Além disso, a cidade enfrenta desafios socioeconômicos, como alta desigualdade na distribuição de renda, acesso limitado a serviços de saúde e saneamento básico inadequado, que amplificam os impactos das mudanças climáticas nas comunidades mais vulneráveis.  

“Nós temos praticamente 1 milhão de habitantes que moram em morros e encostas, regiões que estão muito suscetíveis a problemas de deslizamento relacionados a eventos extremos. De fato existe um aumento significativo da frequência e da intensidade de eventos extremos”, destaca Moacyr Araujo.

O aquecimento global também acontece em decorrência do mal uso do solo, que acaba contaminado pelo chorume, gordura e fluidos como óleo de cozinha, que penetram devido ao acúmulo de lixo. Estas substâncias podem chegar aos lençóis freáticos, podendo causar contaminação da água potável e maior proliferação de bactérias e vírus que causam doenças como tétano, febre tifóide, desinteria e hepatite A.
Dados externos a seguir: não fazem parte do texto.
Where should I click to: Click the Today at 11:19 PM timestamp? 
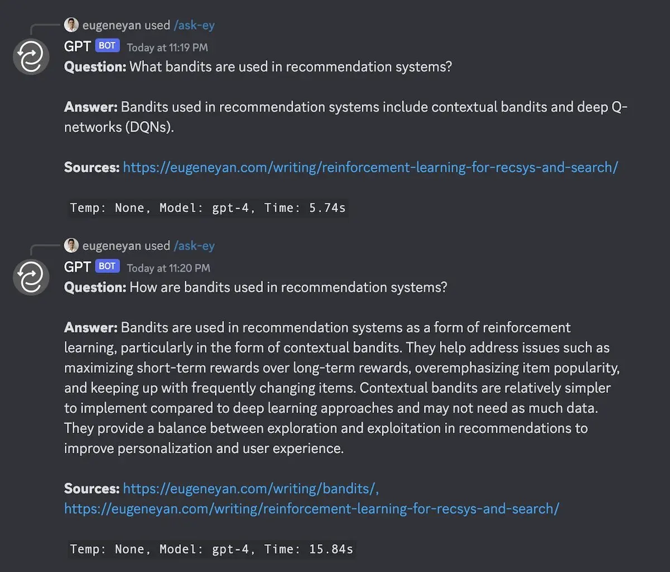(167, 47)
“A gente tem um aumento de temperatura causado por diversos motivos e um dos principais motivos é a mudança do uso do solo. Se a gente for ver há 100 anos, o Recife teve uma mudança, já que havia mais florestas e campos. E hoje nós temos, nós temos mais habitações altas, que são os edifícios”, complementa o meteorologista Thiago do Vale.
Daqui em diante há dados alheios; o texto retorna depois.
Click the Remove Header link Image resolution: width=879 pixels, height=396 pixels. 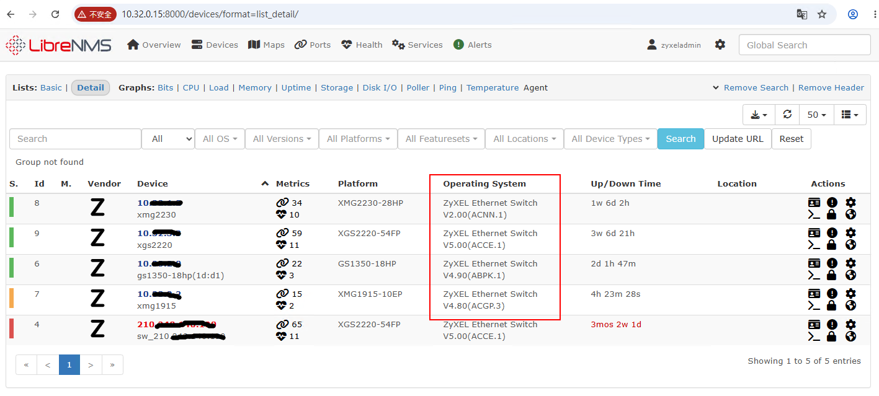click(831, 87)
“As ondas de calor estão sendo intensificadas em frequência e também em magnitude por causa do aquecimento global. Com as atuais emissões de gases de efeito estufa, estamos caminhando para uma trajetória de aumento de temperatura de 3.1°C em média no planeta. Isso significa que no Brasil podemos ter um aumento de temperatura de 4ºC a 4,5ºC que vai trazer impactos muito fortes e muito importantes sobre todo o clima do país”, comenta Paulo Artaxo, físico professor da Universidade de São Paulo (USP) e ganhador do prêmio Nobel da Paz junto com a equipe do IPCC.

AÇÕES
Diante desse quadro, em 2019, Recife tornou-se a primeira cidade brasileira a reconhecer oficialmente a emergência climática. O decreto municipal estabeleceu diretrizes para combater a crise climática e projetou a neutralização das emissões de carbono até 2050. Como parte das estratégias para enfrentar os desafios climáticos, Recife desenvolveu o Plano de Adaptação Climática, intitulado “Análise de Riscos e Vulnerabilidades Climáticas e Estratégia de Adaptação do Município do Recife”. O plano identifica seis principais vulnerabilidades: inundações, deslizamentos, doenças transmissíveis, ondas de calor, seca meteorológica e elevação do nível do mar.

A cidade também conta com o Plano Setorial de Adaptação do Recife (PASR), que foca nos setores de saneamento básico, transformação urbana, mobilidade urbana e economia. O objetivo é fortalecer a resiliência dos sistemas socioeconômicos e ambientais relacionados a esses setores.